==== Exercise input ====

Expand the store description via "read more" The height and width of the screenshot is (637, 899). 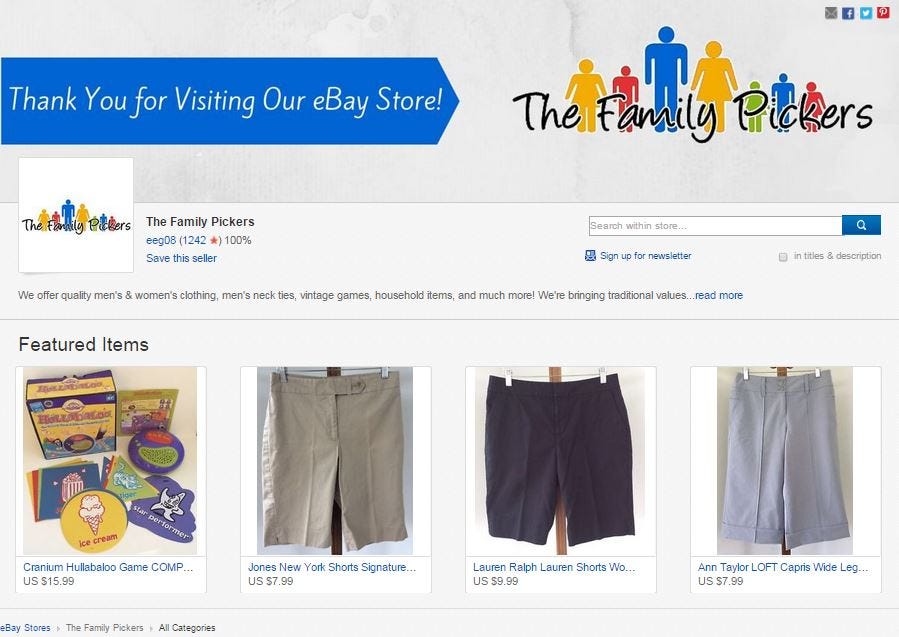click(718, 295)
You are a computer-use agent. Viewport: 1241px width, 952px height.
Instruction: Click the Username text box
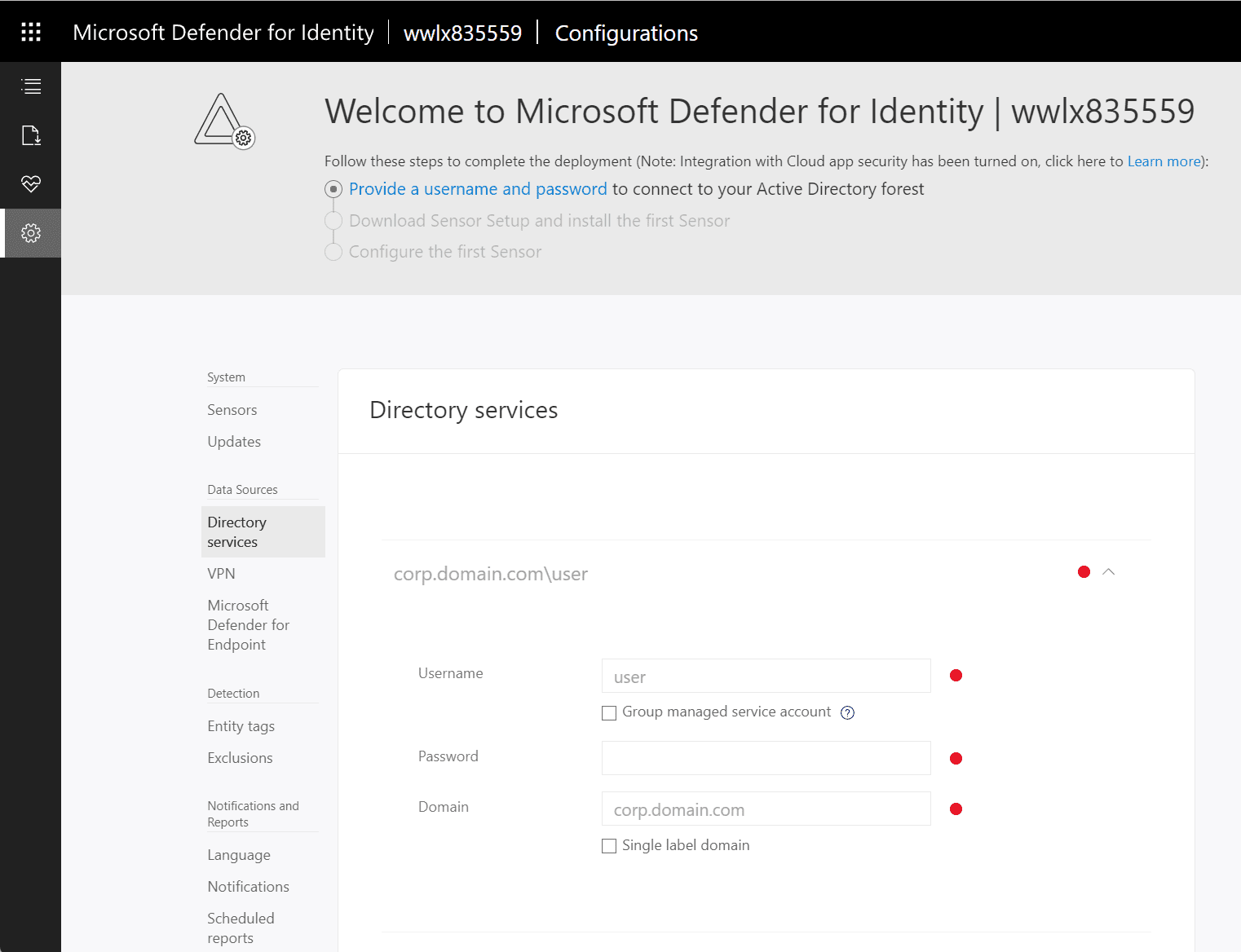click(x=766, y=676)
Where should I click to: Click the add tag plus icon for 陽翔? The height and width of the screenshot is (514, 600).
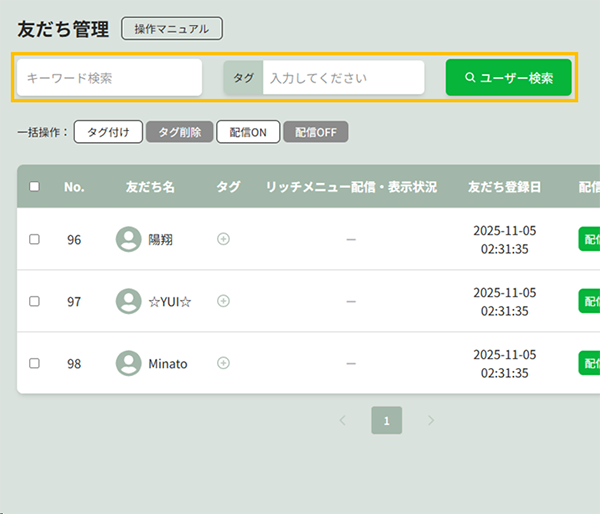223,239
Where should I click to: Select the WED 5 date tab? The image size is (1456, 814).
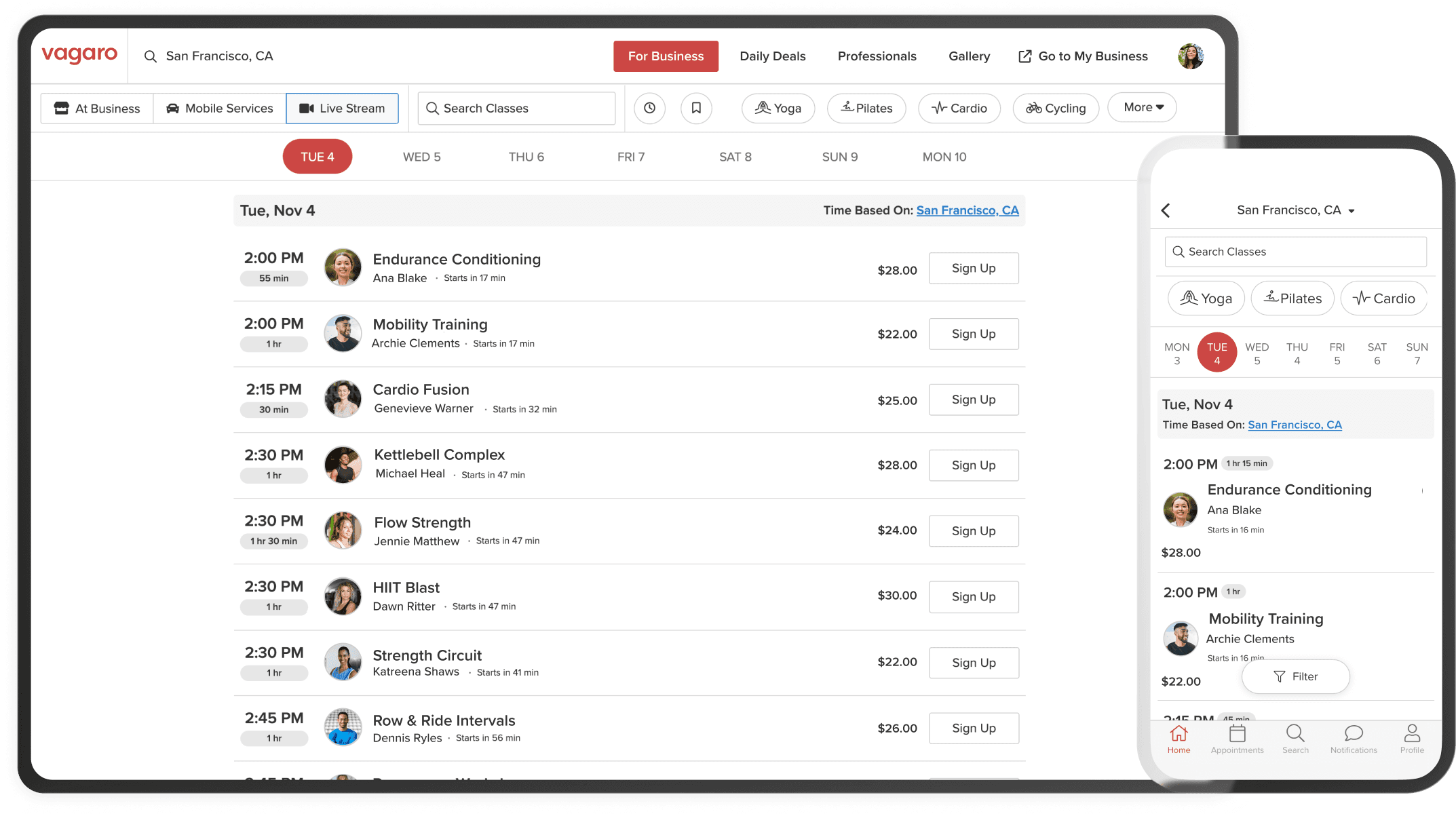421,157
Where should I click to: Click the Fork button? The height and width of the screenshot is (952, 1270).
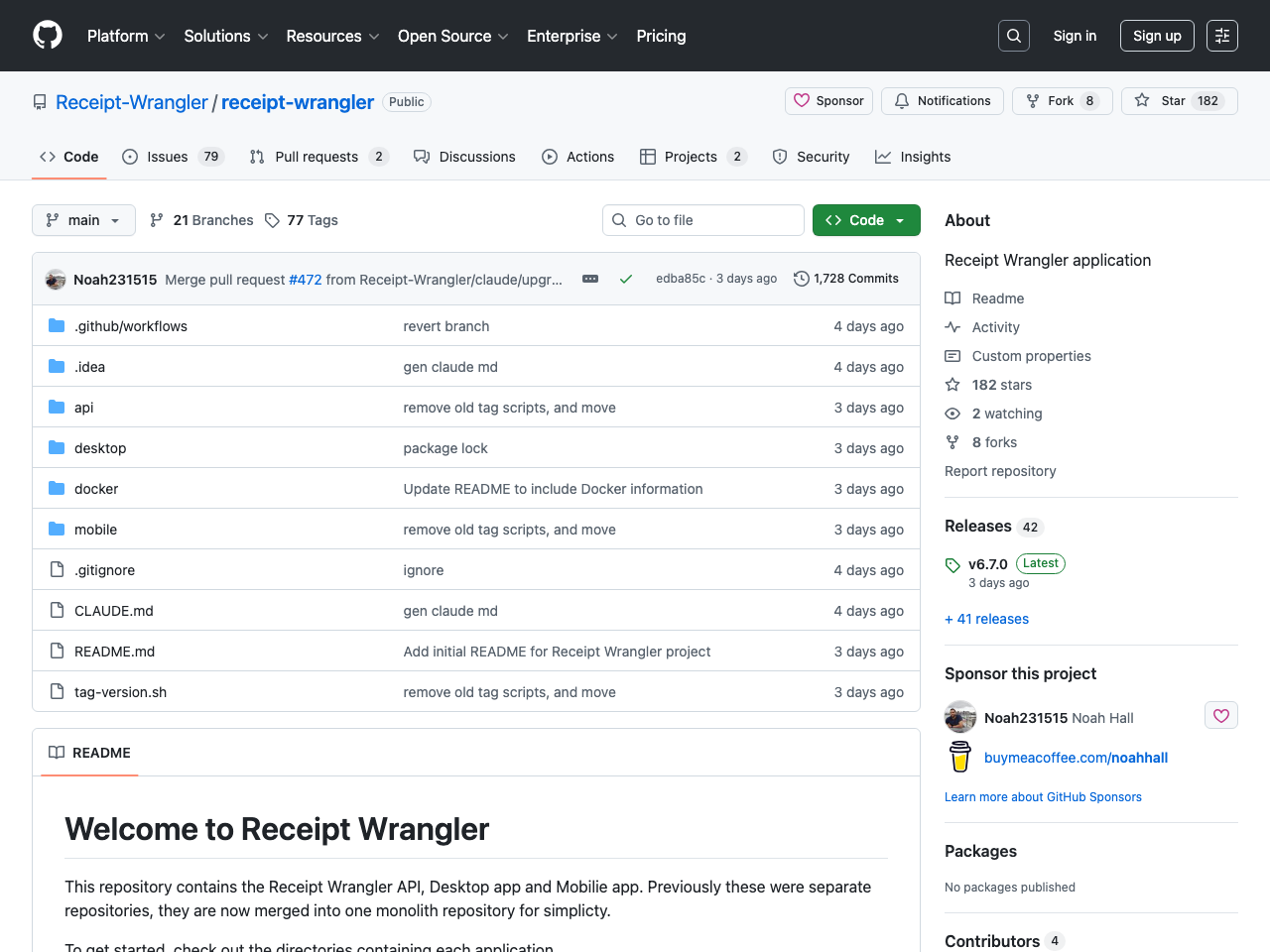coord(1062,100)
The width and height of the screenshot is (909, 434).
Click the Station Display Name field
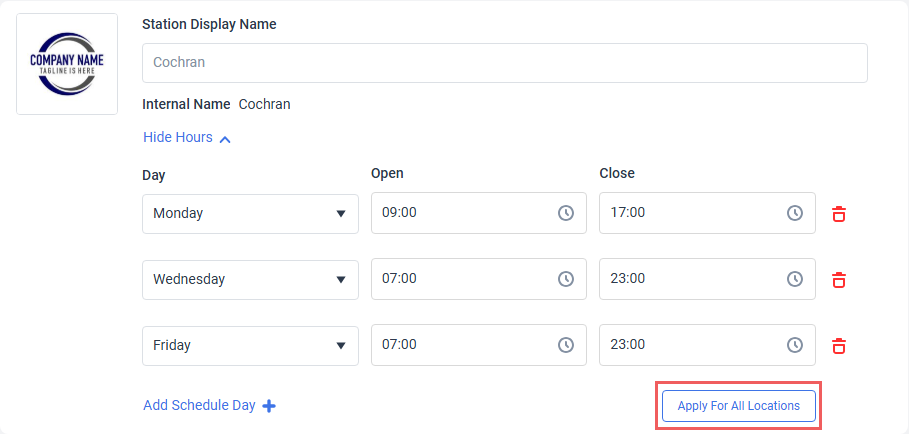pyautogui.click(x=504, y=62)
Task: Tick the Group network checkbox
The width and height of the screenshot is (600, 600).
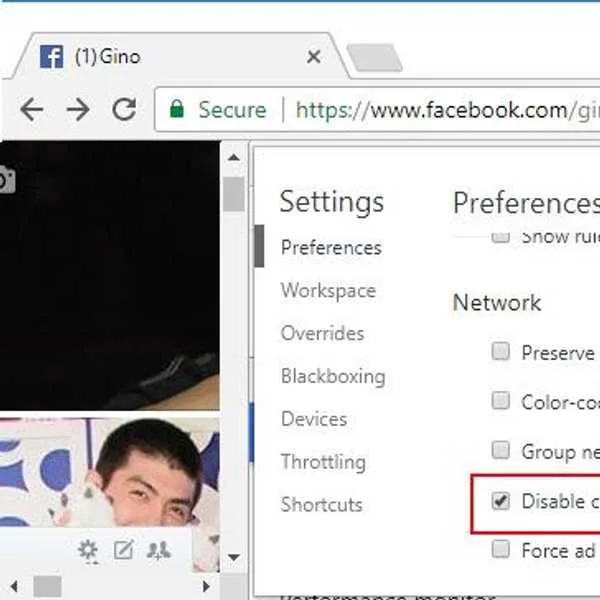Action: [501, 450]
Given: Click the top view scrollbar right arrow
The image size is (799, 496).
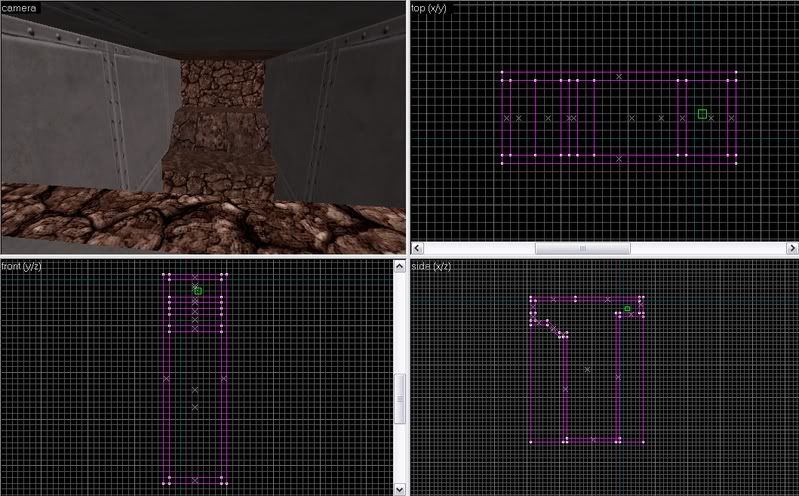Looking at the screenshot, I should 792,248.
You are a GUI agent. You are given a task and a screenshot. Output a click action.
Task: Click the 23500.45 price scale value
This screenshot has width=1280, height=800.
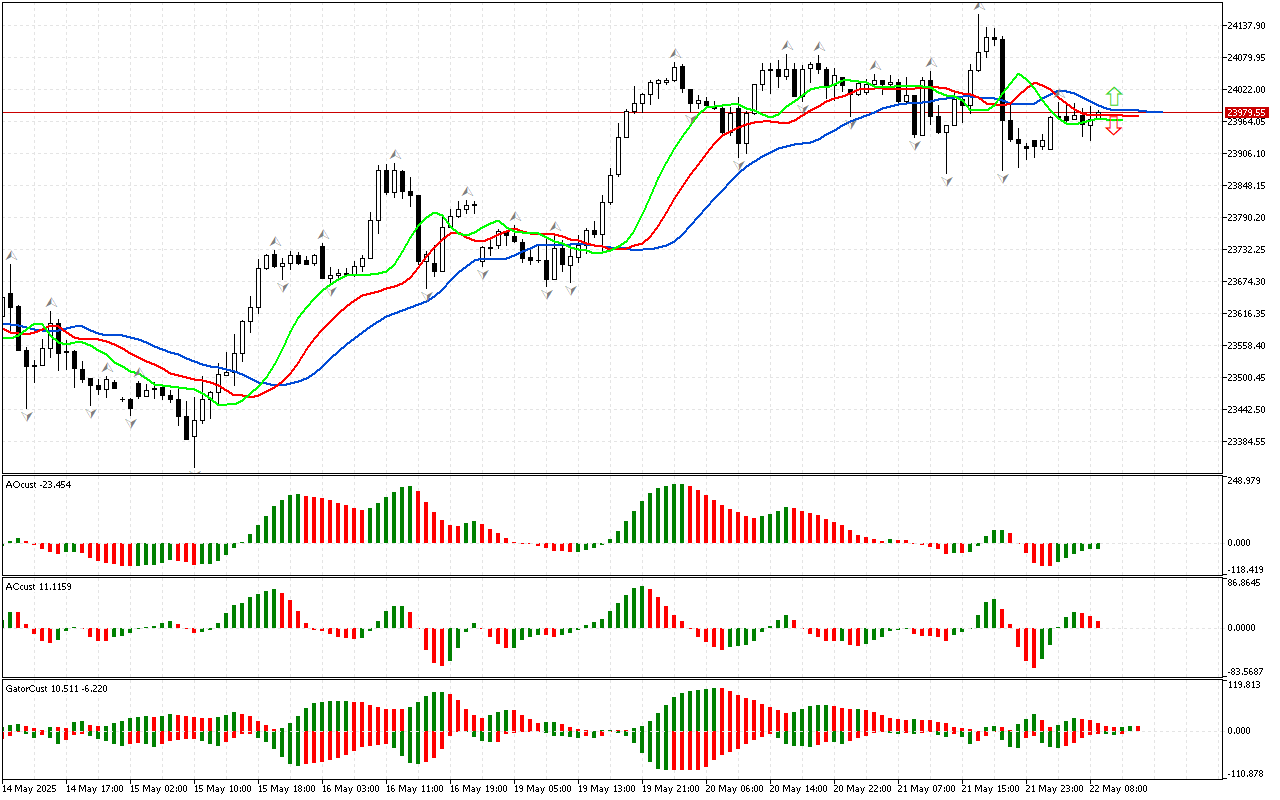pyautogui.click(x=1247, y=377)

====

Return verbatim the lines from the one containing "Where should I click to: Select" through the end of the items, inclusive, omitting the pictures.

Solution to this problem:
Where should I click to: Select the WED 5 date tab? The image size is (1456, 814).
421,157
Where should I click to: Click the Fork button? The height and width of the screenshot is (952, 1270).
coord(1062,100)
The width and height of the screenshot is (909, 434).
Click the Station Display Name field
pyautogui.click(x=504, y=62)
Task: Tick the Group network checkbox
The width and height of the screenshot is (600, 600).
Action: [501, 450]
Given: Click the top view scrollbar right arrow
The image size is (799, 496).
Looking at the screenshot, I should 792,248.
You are a GUI agent. You are given a task and a screenshot. Output a click action.
Task: Click the 23500.45 price scale value
This screenshot has width=1280, height=800.
pyautogui.click(x=1247, y=377)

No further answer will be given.